▶ [What is needed]: Copy out each line of the entries below that contains the word "width".

----- Record excerpts

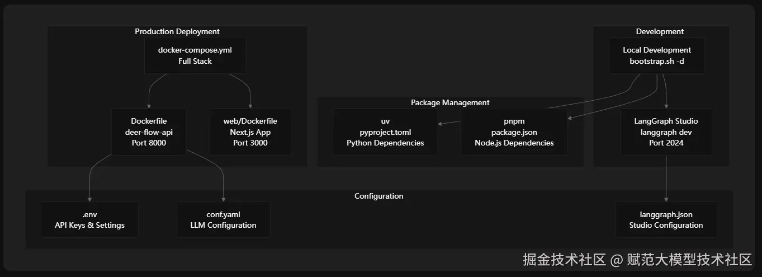Select the .env API Keys & Settings node
Viewport: 762px width, 277px height.
[89, 220]
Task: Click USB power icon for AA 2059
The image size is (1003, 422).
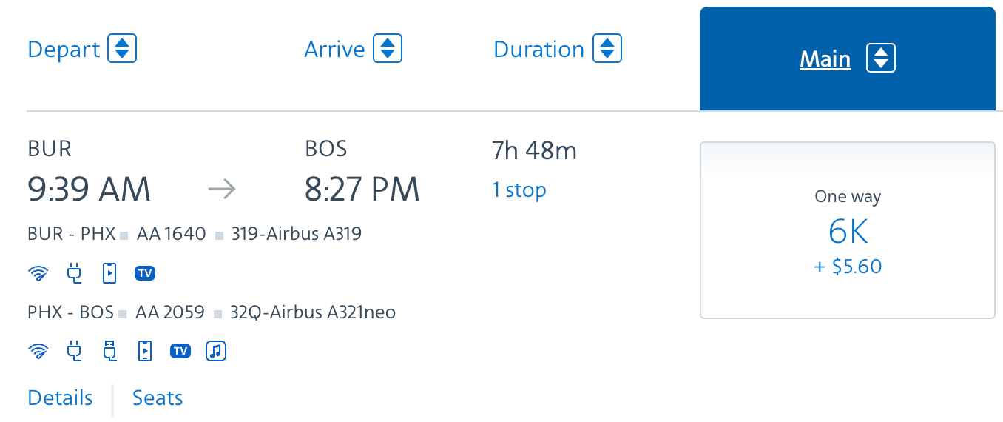Action: [109, 351]
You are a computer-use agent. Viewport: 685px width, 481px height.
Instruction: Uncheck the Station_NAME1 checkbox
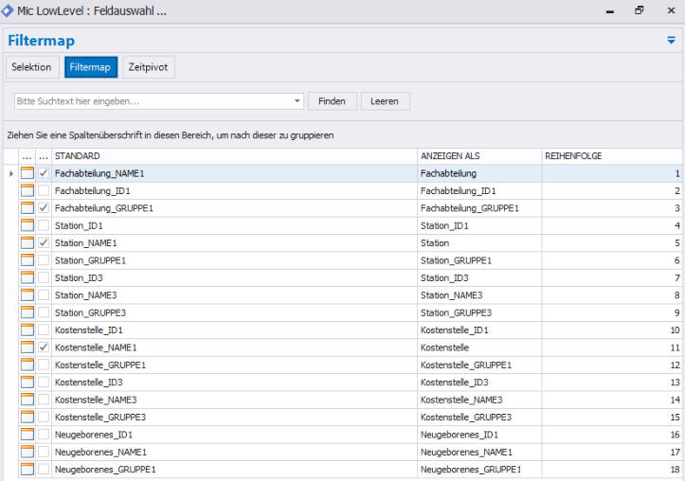[x=44, y=243]
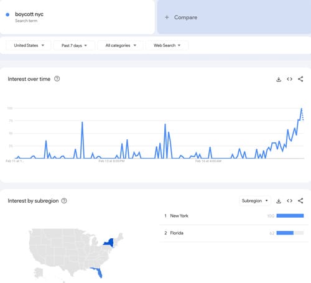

----------

▶ [Answer]:
Viewport: 762px width, 277px height.
You are a computer-use agent. Viewport: 685px width, 481px height.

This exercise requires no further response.